Vera Farmiga si conferma eccezionale nell'interpretare tutte le sfumature della dottoressa Anna Pou e soprattutto il suo aver continuato a sostenere fino all'ultimo le proprie buone intenzioni in quelle orribili circostanze, in cui chiunque sarebbe stato messo alla prova. Ma anche il resto del cast compie un lavoro incredibile, senza mai scadere nella retorica o nelle facili esasperazioni recitative per una tragedia come questa, ancora fin troppo fresca nonostante siano passati più di 15 anni: tra tutti citiamo Cherry Jones e la sua Susan Malderick, che si ritrova suo malgrado a capo della gestione del doppio ospedale e senza un piano di evacuazione previsto in caso di allagamento. Circostanze impossibili che Jones assorbe e fa proprie, mostrando tutta la fermezza e allo stesso tempo la vulnerabilità di una persona al comando.
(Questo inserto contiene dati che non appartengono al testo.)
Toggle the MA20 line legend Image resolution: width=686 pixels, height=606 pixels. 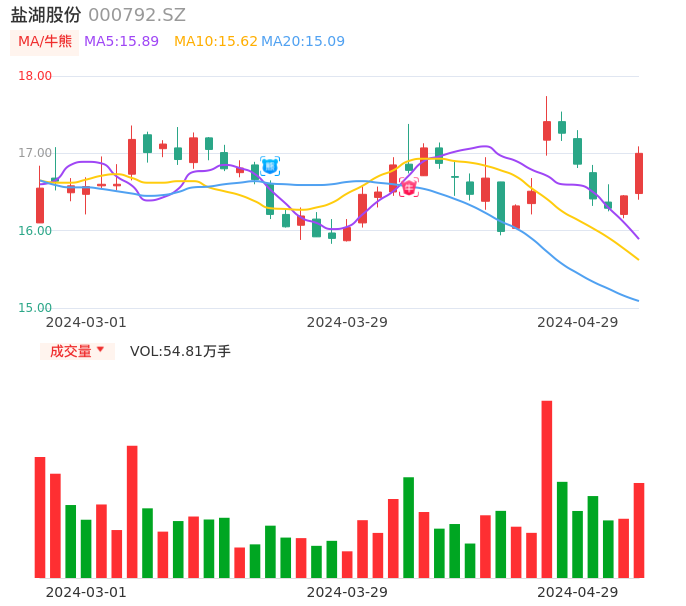tap(302, 41)
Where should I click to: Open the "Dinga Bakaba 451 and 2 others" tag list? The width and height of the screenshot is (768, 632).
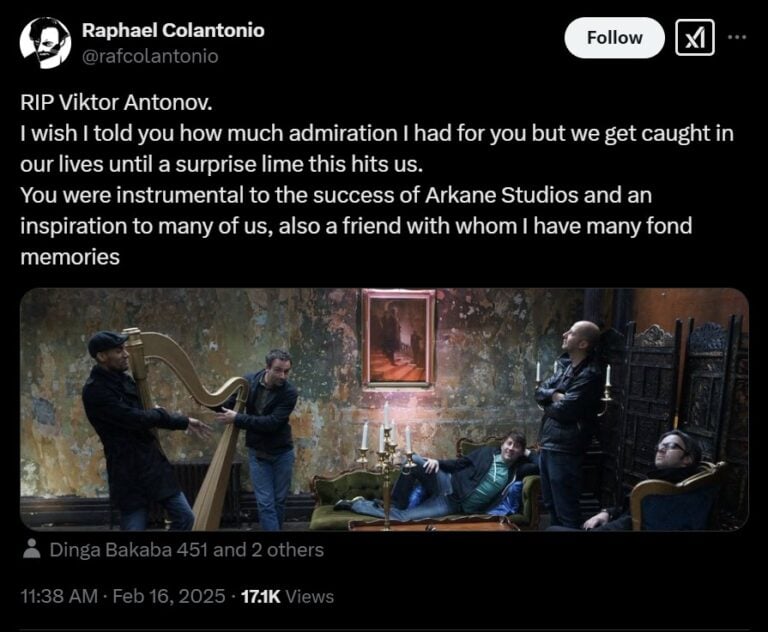(x=186, y=549)
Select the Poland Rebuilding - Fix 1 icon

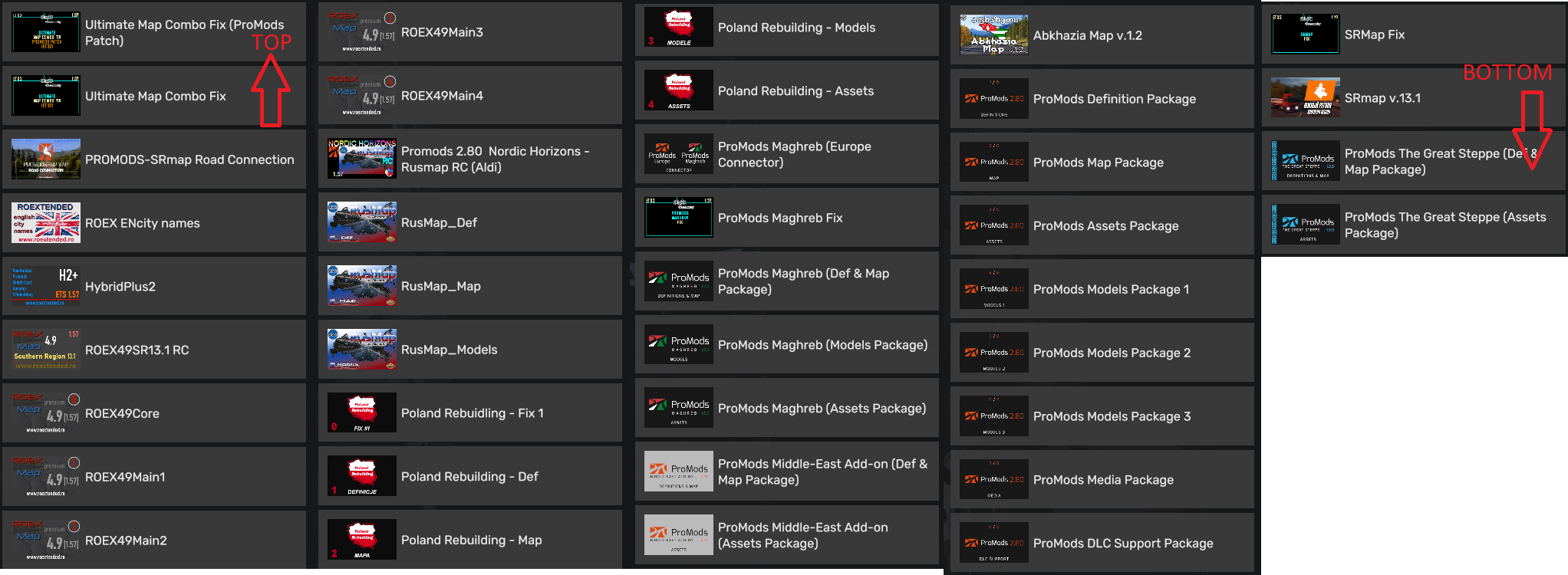(x=362, y=413)
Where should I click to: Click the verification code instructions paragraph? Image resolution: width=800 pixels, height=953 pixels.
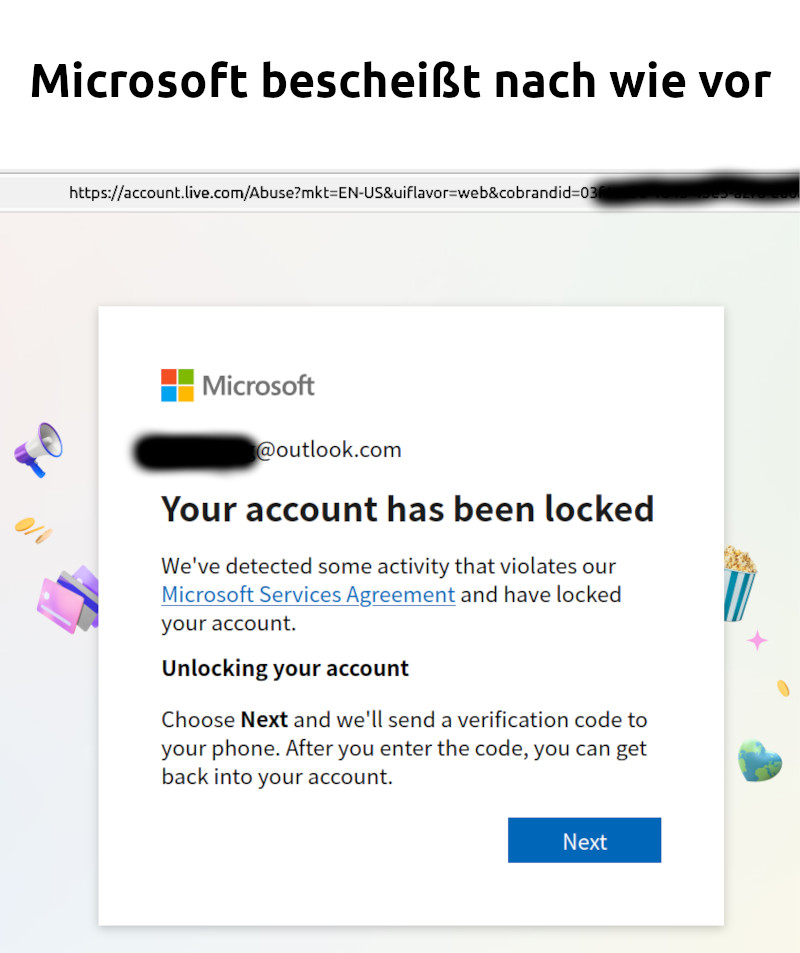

Lo show, che si muove sempre nei toni dell'equilibrio e della neutralità, senza mai dare pienamente ragione a nessuno ma presentando i fatti e al massimo i sospetti nei confronti dei personaggi, fa un lavoro incredibile di ricostruzione non solo da filmati di archivio ma soprattutto da una vera e propria messa in scena dell'uragano Katrina, imponente e inquietante per il realismo messo in atto, tanto da far stringere i denti al pubblico che pregherà di non trovarsi mai in una situazione del genere. La serie solleva anche i dilemmi morali e etici, come già aveva fatto Dr Death, del "Non recare danno", primo e più importante giuramento della comunità medica, che qui viene sviscerato sotto tutte le sfumature e gli aspetti "interpretabili". In questo frangente rilevanti non sono solo i due agenti decisi a smascherare e perseguire Anna Pou ma soprattutto Il Dr. Horace Baltz, interpretato da Robert Pine che gli dona una tale sincerità e consapevolezza, mostrando un perfetto contraltare alla Pou. Lei è quindi un'eroina o un mostro sotto mentite spoglie? Il serial lascia al pubblico la sentenza, ricordando come sia stato realizzato in onore dello spirito di New Orleans, che nonostante la terribile tragedia non è mai morto.
Conclusioni
A chiusura della nostra recensione di Cinque giorni al Memorial tanti sono gli elementi che testimoniano come fosse una storia che doveva essere raccontata: la crudezza di quanto accaduto, splendidamente messo in scena a livello tecnico, e la terribile presunta verità di quanto compiuto dalla dottoressa Anna Pou in quel frangente, meravigliosamente interpretato da Vera Farmiga e dal resto del cast.
Perché ci piace
- La cura e la tensione palpabile nella messa in scena a livello tecnico e nella scrittura e regia di Carlton Cuse e John Ridley.
- Le interpretazioni sopraffine del cast, a partire da Vera Farmiga, Cherry Jones e Robert Pine.
- La tematica della morale ed etica medica già affrontata in Dr. Death.
Cosa non va
- Qualcuno potrebbe trovare un po’ di retorica in alcuni dialoghi.
- La serie stancherà chi non cerca più storie vere ma preferisce quelle originali di finzione.